Space, the final frontier …
When the first Star Trek episode aired on September 8, 1966, NASA’s Project Gemini was nearing its end. Ten missions had been completed, with the eleventh flight scheduled to launch four days later from what was then called Cape Kennedy.
That geographical feature, originally named Cape Canaveral, had its name changed one week after the assassination of President John F. Kennedy. The president visited the Cape on November 16, 1963, six days before his murder in Dallas, Texas. Lyndon Johnson, his successor, renamed Canaveral for Kennedy.
Gemini was to prepare the American government’s space program, the National Aeronautics and Space Administration, to send a man to the moon by the end of the decade. Kennedy had proposed just such a quest, on the floor of Congress, on May 25, 1961. That quest eventually became known as Project Apollo.

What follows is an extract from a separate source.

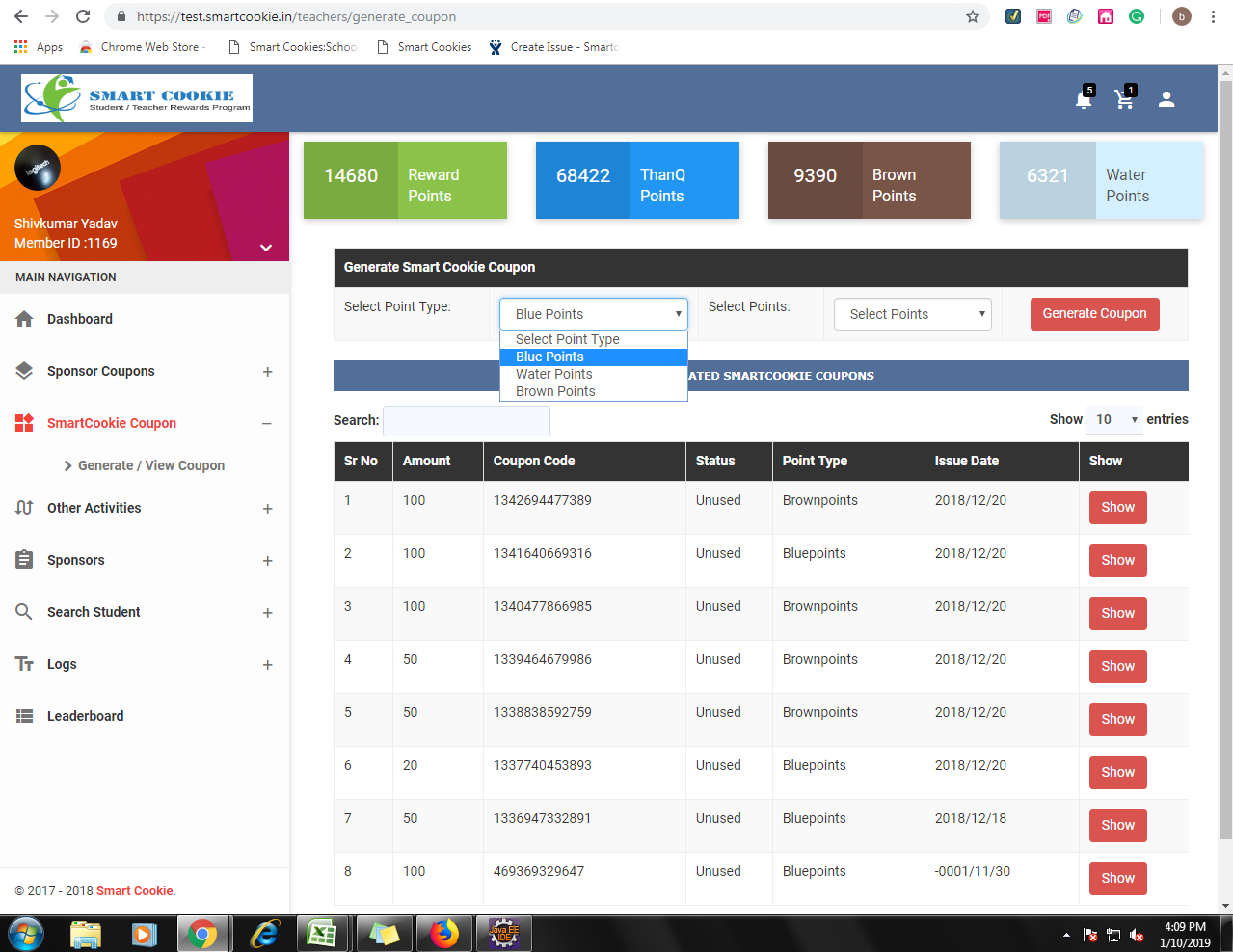Expand the user profile chevron in sidebar
The image size is (1233, 952).
[266, 248]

This decadal quest inspired a new generation of science fiction, at times overlapping with Star Trek. The landmark science fiction series inspired future generations to create the Star Trek future, joining NASA or commercial space enterprises.
It was that inspiration that put me on the track towards space advocacy, through grassroots such as the National Space Society and The Planetary Society, and later as a lecturer and educator at NASA’s Kennedy Space Center in Merritt Island, Florida.
A Star Trek future is, what we say in the space biz, aspirational.
But to make that future happen, we have to act through the reality of our present political system.
Among my career experiences are various stints in political consulting, working on various campaigns, some partisan, some not. My college degree is political science (there’s nothing scientific about politics), with an advanced masters degree in public administration. I’ve also worked as a government bureaucrat.
When my wife and I moved from California to Florida in 2009, the Space Shuttle program was nearing an end. I was mystified by roadside protests I saw near KSC, union members waving signs accusing President Barack Obama of ending the space program. As a space advocate, I knew this was untrue, but I wondered why unionists were only now protesting a decision made six years earlier by this president’s predecessor.
As I engaged with the public — not just Americans, but guests from around the world — I found I was not alone in asking these questions. I spent the next ten years answering them, not just for me but also for you.
That’s what the Space Pundit is all about.
I’m retired now, so I’m going to write about space politics, policy, and history. We are in a Golden Age of space technology, as the United States shifts from a socialist government space program to one where the government facilitates commercial space enterprise — the name, after all, of our fabled starship.
As one president’s administration comes to an end, and another one is about to begin, this seems to be a good time for us to begin a dialogue about where we are, how we got here, and where we’re going.
By “we,” I mean not just you and me, not just Americans, but humanity.